The Article 2 of the Labor Contract Law adds the category of private non-enterprise units to the list of legal employing units, thus expanding the scope of the labor relationship. While this is good news for laborers, all other uncovered relationships continue to be regulated under the terms of an employment relationship.
III. Lawyer Debate
It established a clear apparent agency; it is a labor relationship.
Lawyer Zhang Bin from Shanghai Jun Chen Law Firm in support of Mr. Yang
In my opinion, the relationship constitutes apparent agency, and it should be considered as a labor relationship. The so-called “apparent (or de facto) agency”, according to the Labor Contract Law, is defined as the one with no power of agency, one who exceeds his authority, or one with the terminated right of agency who then concludes a labor contract in the name of the principal with a person who has reasonable cause to believe that he has the right of agency and that the agent’s behavior is legal.
In this case, Manager Wang invited applicants to apply for jobs in the name of the company. At the time, he did not indicate clearly that he was working as an individual employer. The laborer had reason to believe that Manager Wang was taking applications on behalf of his company and he was going to establish a legal labor relationship with the company on behalf of the company. This situation conforms fully to the elements of the “apparent agency” standard. In my opinion, consequently, even if Manager Wang testifies in court that he was individually employing Mr. Yang, it shall be confirmed that a factual labor relationship between the company and Mr. Yang did exist.
Second, the laborer had been working in the company for five months. The company must have known about (or at least should have been aware of) the employment situation, and it indicated no clear opposition to it.
Furthermore, Mr. Yang sent a letter to the company requesting them to sign a labor contract, but the company did not reply. This situation conforms to the Labor Law standard called "no explicit opposing instructions."
Third, the laborer engaged in company-related work on behalf of the company. By all accounts, the laborer has already determined that he worked for the company and, I think, it constitutes the factual labor relationship.
No factual labor relationship exists between the laborer and the company.
Lawyer Zhu Shanwu from Shanghai Latitude and Longitude Law Firm in support of the company
There is no factual labor relationship, I think, between the laborer and the employing unit. Manager Wang is only the company's business management personnel, not a member of the company's human resources personnel. The management department can’t recruit workers without the authorization of the company. Hence, Manager Wang's actions can only be considered individual actions.
Although it is worth sympathizing with the laborer, we should inspect this case from a factual perspective. First, Manager Wang has not been authorized to recruit workers. Next, after employing Mr. Yang, Manager Wang did not report to the company. In this case, the company certainly did not know of Manager Wang's actions or of the existence of Mr. Yang. Third, Mr. Yang believed he was working for the company, but he actually worked for Manager Wang. Fourth, Mr. Yang had worked for five months in the company, but during that period, he had never reported the situation to the relevant leaders of the company.

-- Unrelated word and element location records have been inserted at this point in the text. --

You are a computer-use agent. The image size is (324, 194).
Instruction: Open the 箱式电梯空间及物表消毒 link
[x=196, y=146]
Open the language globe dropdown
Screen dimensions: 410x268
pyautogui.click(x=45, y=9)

This case lacks the essential conditions that would confirm a factual labor relationship. Manager Wang's actions were not within the scope of his job duties; taking applications for jobs was beyond his responsibilities. Manager Wang was not authorized by the company at the start, and he did not report to the company afterwards. Therefore, it cannot constitute the standard of ‘apparent agency.’ It should still be considered an individual employment relationship.
VI. Final Judgment
The Labor Arbitration Committee ruled that it is unable to confirm the existence of a labor relationship between both sides because of lack of essential proof, such as the salary records. They could not support the application of Mr. Yang. Mr. Yang refused to accept the judgment and brought forth a lawsuit appealing the two arbitration rulings. The Court, considering the lack of facts and a legal basis, decided not to support Mr. Yang’s claim either. Yang appealed to a higher court once more, yet after an investigation, the Appeal Court confirmed the original judgment.
V. Expert Evaluation
Should the burden of proof of the employing unit be greater?
Professor Dong Baohua from East China University of Political Science and Law
Regarding the decision of this case, I think it is incorrect. The key to this is whether a labor relationship exists between Mr. Yang and the employing unit. Although they have not signed a labor contract, according to jurisprudence theories, lack of a labor contract does not absolutely mean a labor relationship does not exist. A factual labor relationship might exist. Therefore, the main question in this case is whether a factual labor relationship between Mr. Yang and the employing unit exists.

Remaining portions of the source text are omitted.